* ページ本文 *
::::::::::

福井大学医学部

脳神経外科学

当科で行っている手術の特徴(脳腫瘍編)

脳腫瘍について

脳腫瘍は脳から発生する原発性脳腫瘍と全身の癌から転移してくるもの(転移性脳腫瘍)があります。原発性脳腫瘍は10万人あたり1年間で10-12人の発生率であり、福井県で換算すると1年間で80-90人程度の新規の患者さんが発生することになります。福井大学附属病院では、おおよそその半数を治療しています(2015年、脳腫瘍手術62件:含む重複、脊髄腫瘍、日本脳神経外科学会報告資料)

転移性脳腫瘍

転移性脳腫瘍は原発巣(胃や大腸、腎臓など初発の部位)の治療成績が向上したため増加しています。脳への転移でも抗がん剤や特殊な放射線療法(病巣に集中的に放射線を照射する定位放射線療法)で上手くコントロールされるようになりました。転移が大きく手術で摘出した方が神経症状が軽減し、生命予後がよいと判断した場合は積極的に摘出します。手術室内に設置したCTで確実な摘出を達成しています。手術室CTの稼働は本邦で有数(おそらく日本一)の症例数です。手術中に手足の運動神経の電気的な活動を観察しながら摘出(術中電気生理学的検査)を行っています。

原発性脳腫瘍

原発性脳腫瘍で多いものはグリオーマ(神経膠腫)です。グリオーマは脳や脊髄のあらゆる部位より発生します。病巣の場所もいろいろですが、種類も多数あります。 遺伝子検査を含めた正確な組織診断を得ること、それに基づく科学的根拠のある治療法を選択することが大切です。脳は重要な機能を持っていますので、腫瘍摘出の際に出来るだけ保護する必要があります。腫瘍細胞を最大限取り除くこと、そこにある正常神経細胞は残すこと、これはなかなか難しい問題です。この相反する問題を解決するために世界中の脳腫瘍外科医が頭を悩ませてきました。

福井大学では以下の方法が実現できます。

  1. 手術中に専門の病理医が摘出した組織を検査し診断を行うので、腫瘍の摘出範囲や摘出腔への薬剤塗布など、術中によりよい治療方法の選択ができます。
  2. 腫瘍細胞内に蛍光物質を取り込ませ特殊な光線で光らせることにより正常脳に隠れた腫瘍組織を見つけ出します。
  3. 5ALA 光線力学的診断、論文2

  4. 術中CTで確実な腫瘍と合併症の超早期の発見。
  5. 先進的なナビゲーターを用いた手術範囲の明示化。術中CTとナビゲーターが相互に手術前情報、術中画像情報を統合して手術室内に情報を与えます。

::::::::::

* 課題 *
上の脳腫瘍手術に関するページ本文を、最後の文の後から書き継いでください。

::::::::::

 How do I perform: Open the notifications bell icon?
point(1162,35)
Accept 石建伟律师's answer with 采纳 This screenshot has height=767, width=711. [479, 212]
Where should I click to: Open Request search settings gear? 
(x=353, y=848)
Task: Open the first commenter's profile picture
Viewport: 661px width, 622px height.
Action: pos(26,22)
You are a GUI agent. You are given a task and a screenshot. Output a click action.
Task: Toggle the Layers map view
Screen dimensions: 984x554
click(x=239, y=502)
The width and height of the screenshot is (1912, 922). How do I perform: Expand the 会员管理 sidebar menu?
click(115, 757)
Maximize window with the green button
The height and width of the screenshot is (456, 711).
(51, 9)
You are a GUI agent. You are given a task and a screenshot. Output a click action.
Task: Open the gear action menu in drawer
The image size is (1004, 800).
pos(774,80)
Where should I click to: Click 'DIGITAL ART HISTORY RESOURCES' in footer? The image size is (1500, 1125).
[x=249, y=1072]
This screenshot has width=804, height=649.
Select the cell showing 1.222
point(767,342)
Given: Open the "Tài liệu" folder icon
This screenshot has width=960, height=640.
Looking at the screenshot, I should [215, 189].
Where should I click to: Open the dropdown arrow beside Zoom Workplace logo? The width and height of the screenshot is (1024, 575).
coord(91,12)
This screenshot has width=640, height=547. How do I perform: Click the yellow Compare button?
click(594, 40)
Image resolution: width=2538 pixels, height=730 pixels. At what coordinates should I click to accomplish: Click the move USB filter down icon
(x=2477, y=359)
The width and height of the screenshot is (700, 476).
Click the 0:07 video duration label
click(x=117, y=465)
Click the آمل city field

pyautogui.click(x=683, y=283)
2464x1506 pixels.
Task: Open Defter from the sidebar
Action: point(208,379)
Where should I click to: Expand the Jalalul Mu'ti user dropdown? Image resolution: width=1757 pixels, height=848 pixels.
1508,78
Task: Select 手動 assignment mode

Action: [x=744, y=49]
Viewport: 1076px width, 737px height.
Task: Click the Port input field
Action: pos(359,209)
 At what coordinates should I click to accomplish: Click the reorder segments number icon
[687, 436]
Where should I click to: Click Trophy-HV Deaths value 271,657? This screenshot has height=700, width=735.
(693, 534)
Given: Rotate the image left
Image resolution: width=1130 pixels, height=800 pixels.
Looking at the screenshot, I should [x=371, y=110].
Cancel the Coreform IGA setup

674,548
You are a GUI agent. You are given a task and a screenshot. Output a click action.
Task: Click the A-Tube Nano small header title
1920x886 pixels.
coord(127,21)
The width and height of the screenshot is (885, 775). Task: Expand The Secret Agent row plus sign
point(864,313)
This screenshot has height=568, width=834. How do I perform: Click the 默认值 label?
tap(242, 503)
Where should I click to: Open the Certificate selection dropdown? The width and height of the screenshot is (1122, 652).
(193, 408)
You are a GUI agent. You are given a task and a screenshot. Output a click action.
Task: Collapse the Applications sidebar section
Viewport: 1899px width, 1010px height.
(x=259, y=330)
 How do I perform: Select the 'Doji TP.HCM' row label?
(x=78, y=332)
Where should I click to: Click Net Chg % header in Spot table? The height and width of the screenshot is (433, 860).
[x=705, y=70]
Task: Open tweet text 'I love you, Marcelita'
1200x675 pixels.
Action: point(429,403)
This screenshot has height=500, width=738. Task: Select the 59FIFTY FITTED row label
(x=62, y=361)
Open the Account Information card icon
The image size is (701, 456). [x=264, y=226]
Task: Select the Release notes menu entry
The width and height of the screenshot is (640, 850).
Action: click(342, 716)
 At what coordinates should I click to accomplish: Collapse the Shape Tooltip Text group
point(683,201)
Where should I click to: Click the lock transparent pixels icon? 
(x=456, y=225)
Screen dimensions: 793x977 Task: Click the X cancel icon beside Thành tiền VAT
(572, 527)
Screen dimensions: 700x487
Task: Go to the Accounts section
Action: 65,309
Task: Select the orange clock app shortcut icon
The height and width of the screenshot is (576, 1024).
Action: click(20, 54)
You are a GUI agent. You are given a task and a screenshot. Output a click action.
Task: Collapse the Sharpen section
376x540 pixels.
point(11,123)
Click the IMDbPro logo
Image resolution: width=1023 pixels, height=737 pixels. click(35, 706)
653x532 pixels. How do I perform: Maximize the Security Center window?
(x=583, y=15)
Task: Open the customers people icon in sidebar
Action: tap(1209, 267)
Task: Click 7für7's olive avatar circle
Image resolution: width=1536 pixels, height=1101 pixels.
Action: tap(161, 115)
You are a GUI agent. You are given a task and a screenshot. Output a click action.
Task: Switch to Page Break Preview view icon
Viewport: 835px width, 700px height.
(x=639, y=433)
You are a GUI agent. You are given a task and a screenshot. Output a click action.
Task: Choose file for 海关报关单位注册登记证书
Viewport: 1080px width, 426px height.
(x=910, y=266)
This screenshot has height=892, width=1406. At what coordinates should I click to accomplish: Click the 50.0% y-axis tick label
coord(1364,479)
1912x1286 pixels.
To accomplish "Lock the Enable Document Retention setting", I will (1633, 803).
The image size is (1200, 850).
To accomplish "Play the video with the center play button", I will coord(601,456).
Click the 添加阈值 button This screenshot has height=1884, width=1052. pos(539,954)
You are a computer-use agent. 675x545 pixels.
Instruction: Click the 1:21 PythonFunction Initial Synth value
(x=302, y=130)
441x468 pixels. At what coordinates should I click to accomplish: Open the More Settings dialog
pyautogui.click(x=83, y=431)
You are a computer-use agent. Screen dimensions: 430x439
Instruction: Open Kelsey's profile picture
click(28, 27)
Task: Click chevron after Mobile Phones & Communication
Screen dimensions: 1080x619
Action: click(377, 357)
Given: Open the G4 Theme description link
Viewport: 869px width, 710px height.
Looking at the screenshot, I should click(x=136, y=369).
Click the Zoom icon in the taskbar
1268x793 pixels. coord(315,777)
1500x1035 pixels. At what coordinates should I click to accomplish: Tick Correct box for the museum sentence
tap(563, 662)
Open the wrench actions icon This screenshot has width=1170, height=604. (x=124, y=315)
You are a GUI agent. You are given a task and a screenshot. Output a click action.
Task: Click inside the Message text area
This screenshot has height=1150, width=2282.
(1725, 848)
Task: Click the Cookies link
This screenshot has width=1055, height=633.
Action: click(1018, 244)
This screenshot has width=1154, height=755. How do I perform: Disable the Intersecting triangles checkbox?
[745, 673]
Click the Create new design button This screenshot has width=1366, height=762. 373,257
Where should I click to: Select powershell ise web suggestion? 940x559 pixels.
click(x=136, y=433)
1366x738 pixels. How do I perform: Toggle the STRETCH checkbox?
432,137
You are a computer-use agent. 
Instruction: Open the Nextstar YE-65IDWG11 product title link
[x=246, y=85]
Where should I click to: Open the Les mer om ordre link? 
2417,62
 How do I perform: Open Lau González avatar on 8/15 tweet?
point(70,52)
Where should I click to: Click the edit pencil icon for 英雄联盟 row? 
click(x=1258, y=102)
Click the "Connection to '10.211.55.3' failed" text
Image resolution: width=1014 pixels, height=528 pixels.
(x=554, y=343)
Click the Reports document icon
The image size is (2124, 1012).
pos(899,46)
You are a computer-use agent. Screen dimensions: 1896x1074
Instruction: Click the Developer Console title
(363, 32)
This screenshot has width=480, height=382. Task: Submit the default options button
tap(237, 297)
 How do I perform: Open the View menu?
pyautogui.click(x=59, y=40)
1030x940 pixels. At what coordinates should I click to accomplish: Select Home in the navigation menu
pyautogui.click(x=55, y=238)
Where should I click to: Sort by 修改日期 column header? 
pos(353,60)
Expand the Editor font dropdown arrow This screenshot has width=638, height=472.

::::::::::

* 回答 *
  6. 術中電気生理学的検査で麻痺、感覚障害、視力障害の回避。麻酔中でも神経活動が測定できます。運動神経近くの腫瘍を摘出するときは運動神経を刺激して手足が動くことを確認し、麻痺が残らないように摘出を行います。
  7. 言葉を守るための覚醒下手術。言葉や複雑な判断能力を手術後に守るためには、麻酔を覚まして言葉をしゃべりながら摘出を行います。脳は痛みを感じませんので皮膚を十分に麻酔すれば痛みがなくこのような治療が可能です。

福井大学の脳腫瘍手術では、形態を元にしたモニター、機能を維持するモニターを駆使して達成度の高い安全な手術に心掛けています。

術後補助療法は放射線治療部、化学療法部と協働し治療を継続しています。

膠芽腫はグリオーマの中でもっとも多く悪性度の高いものです。当院での最近10年間の膠芽腫の治療成績は以下の通りで(表:1年生存率 68.0%、2年生存率32.2 %で、米国や日本全体の脳腫瘍統計でのデータ(1年生存率 60.3%、2年生存率 25.4%、日本脳腫瘍統計13版2014年)よりもよい結果です。しかしながら、まだまだ満足いく結果ではありませんので、治癒を目指した治療の開発を行っています。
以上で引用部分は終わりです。